IL PUNTO Abbiamo perso il senso della pietà e il valore della solidarietà

Ero al Rizzoli per una visita di condoglianze a miei carissimi amici e parenti e sono rimasto sconcertato nel modo e negli spazi in cui vengono riposte le salme ed accolti i parenti. Mi spiegavano sperando che non capiti ce ne siano più di uno e che ci sia la possibilità di trasferirli quanto prima in qualche chiesa. Immagino ci potesse essere un modo per organizzare i lavori rispettando tutte le evenienze, anche quella che in un ospedale si può morire ed il dolore merita di essere vissuto dignitosamente, almeno quello.

Ma non era meglio risolvere l’emergenza del crollo e calendarizzare i lavori quando si poteva disporre di tutti gli spazi???

Ovviamente il tutto nel silenzio più assordante della politica, assente e connivente, come lo è per i ritardi nel ripristino della situazione ante crollo e la stanza di degenza in chirurgia interessata dall’evento ancora chiusa. Per non parlare delle riduzioni di posti nella rianimazione delocalizzata, sono solo 2!!!
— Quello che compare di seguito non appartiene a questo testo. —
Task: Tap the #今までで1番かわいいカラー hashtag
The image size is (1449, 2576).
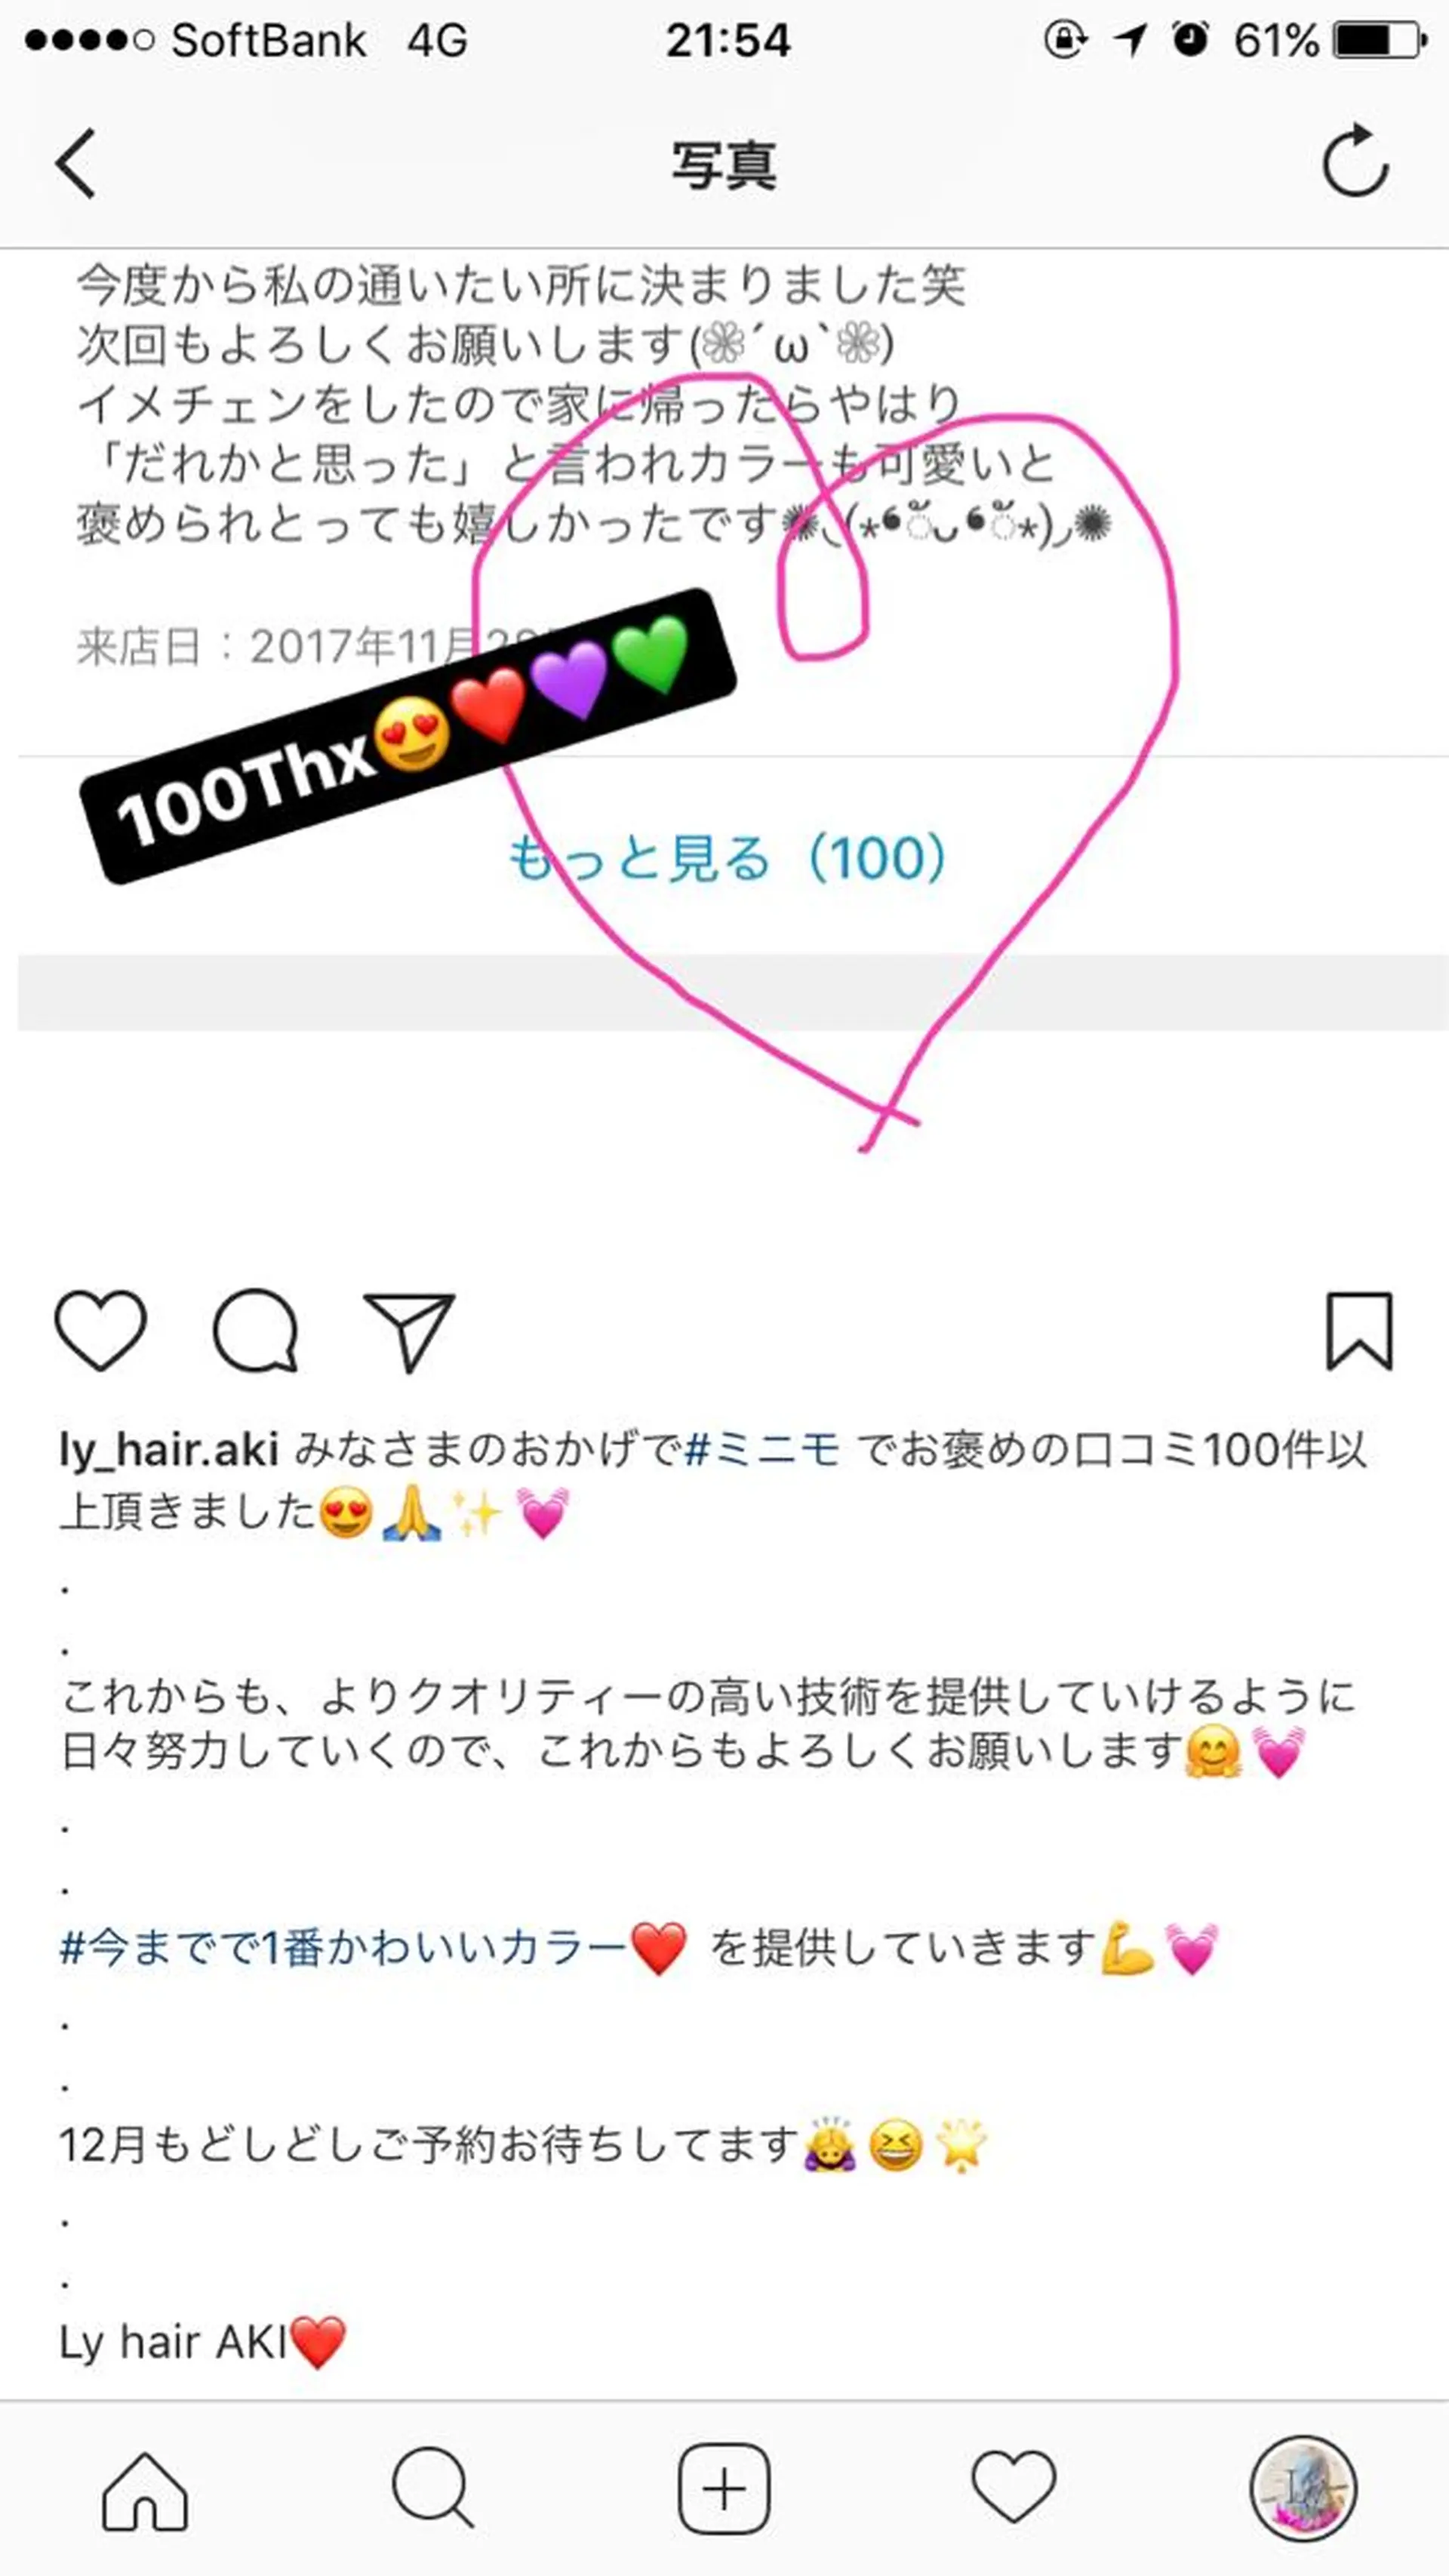Action: point(343,1948)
Ergo non si può morire, ma neanche provare a salvarsi.

C’è il numero chiuso al Rizzoli!!!

Oltre la pagliacciata delle inutili delibere in consiglio comunale, alla quale, ammetto, ho partecipato anche io, nessuna novità!!!

Tutti i reparti a rischio di “sopravvivenza”, dalla cardiologia all’ortopedia, per non parlare della pediatria.

L’Ospedale sopravvive solo grazie all’eroismo degli operatori sanitari ed alle dinamiche costosissime delle prestazioni in autoconvenzione, che per alcuni reparti non garantisco un’adeguata continuità assistenziale.

Ma tanto è che non c’è pietà per i morti e non c’è rispetto per il dolore, non c’è solidarietà per le vittime di terremoto e frana.

Ma come fanno cittadini, anche anziani, ad osannare opere estetiche di dubbia opportunità e priorità quando ci sono loro concittadini, anche coetanei, che vivono, praticamente, da deportati, che non invecchieranno nelle loro case e nel loro quartiere, come si fa ad essere felici e cantare e ballare ed applaudire e speculare su di un’Isola dove ci sono ancora cumuli e cumuli di macerie e di sofferenza, dove ci sono bambini che non cresceranno nelle loro case e sono stati costretti a cambiare scuola, abitudini, vita e la loro casa è ancora ed ancora macerie che sporcano le nostre coscienze e difficili da nascondere sotto lo zerbino del nostro egoismo?

Questa non è la mia Isola, non è la mia gente, ma sono convinto che vale ancora la pena dare un senso alle nostre vite provando, almeno, a non far finta di niente, a non lasciarsi tentare dal piacere delle cose inutili.

Non è il tempo e, per qualcuno, neanche l’età!!!